I turchi dovranno attendere il secondo turno dell’elezione presidenziale, il 28 maggio, per scoprire chi tra il capo dello stato uscente Recep Tayyip Erdoğan (Partito Giustizia e Sviluppo, AKP, islamo-conservatore), al potere dal 2014, o il suo diretto avversario, il democratico Kemal Kılıçdaroğlu (Partito Popolare Repubblicano, CHP, centro-sinistra), a capo di una coalizione di opposizione, guiderà la Turchia per i prossimi 5 anni.
Sebbene abbia affrontato le urne indebolito dalla crisi economica, dalle violazioni dei diritti umani e dal recente terremoto che ha provocato oltre 50mila morti all'inizio dell'anno, Erdoğan è uscito in testa al primo turno del 14 maggio con il 49,5% dei voti. Nonostante i sondaggi che lo davano in vantaggio, Kılıçdaroğlu ha ottenuto solo il 44,9% dei voti.

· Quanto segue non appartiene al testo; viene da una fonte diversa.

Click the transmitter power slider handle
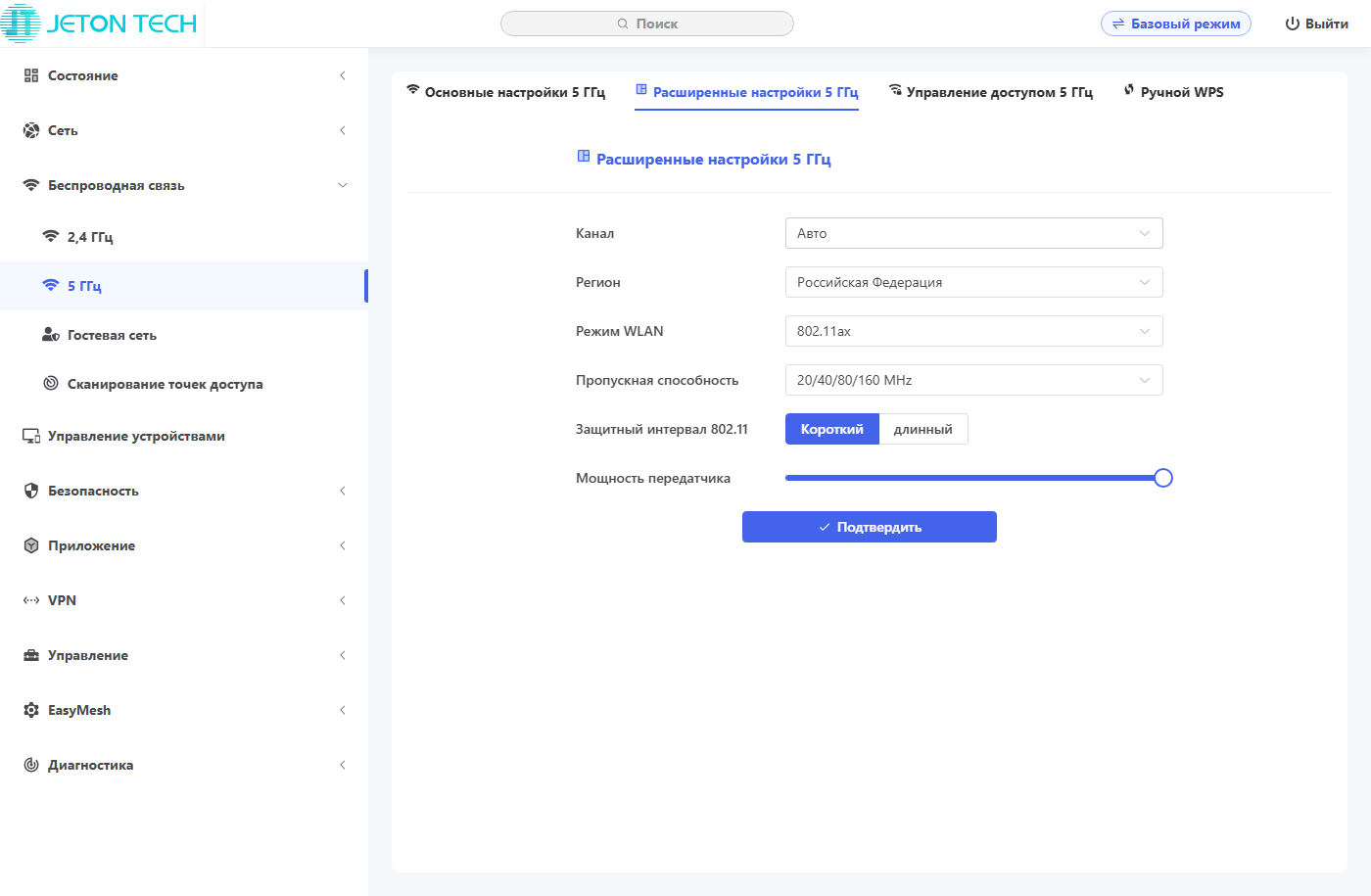 coord(1163,478)
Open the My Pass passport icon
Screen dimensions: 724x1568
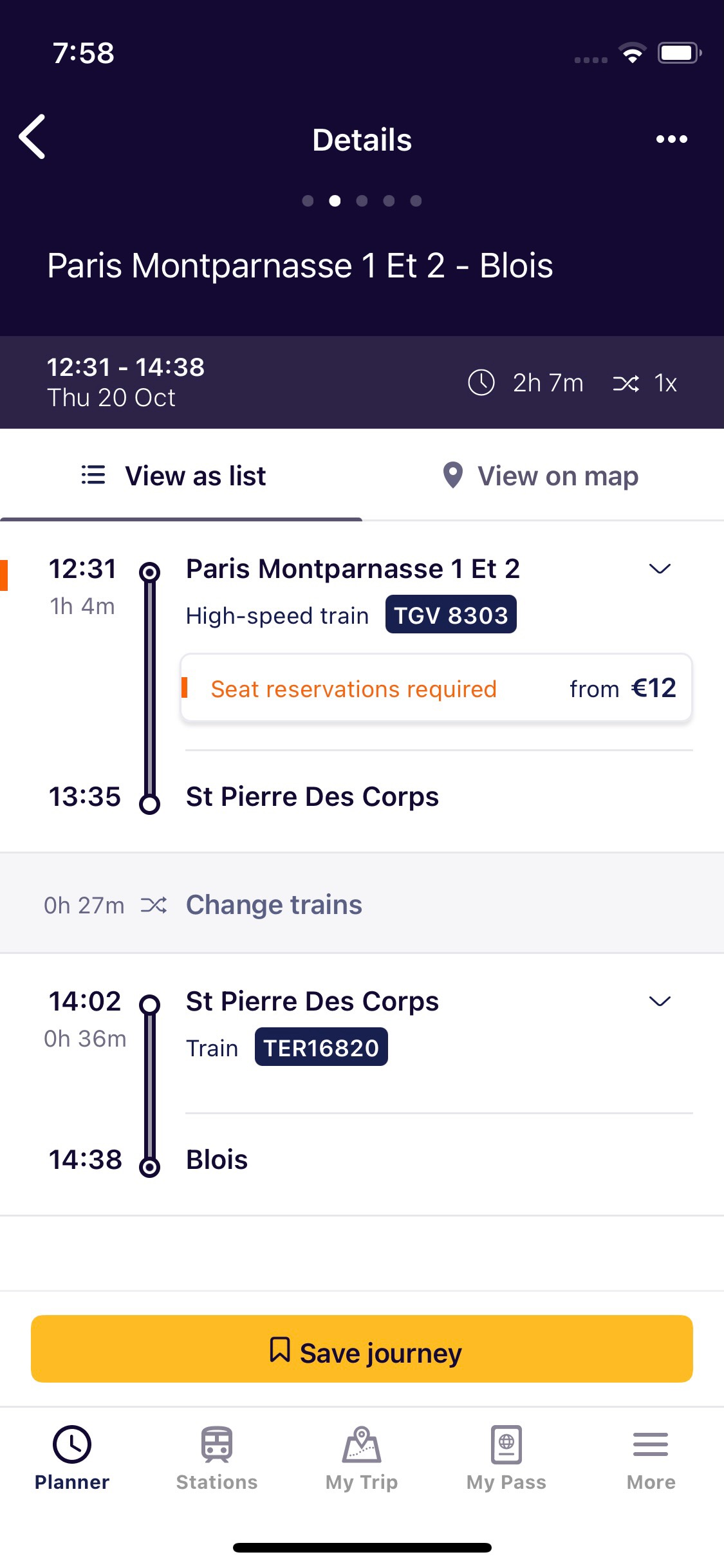coord(506,1445)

Nelle elezioni parlamentari che si sono svolte lo stesso giorno la coalizione guidata dall'AKP ha ottenuto il 49,5% dei voti e 267 deputati su 600, rispetto al 35% dell'opposizione kemalista e al 10,5% dei partiti curdi. Le elezioni dimostrano dunque che Erdoğan rimane ancora l'uomo forte della Turchia e che, anche se la partita non è ancora giocata, le prospettive di un cambio di regime sembrano oggi un po' più irrealistiche.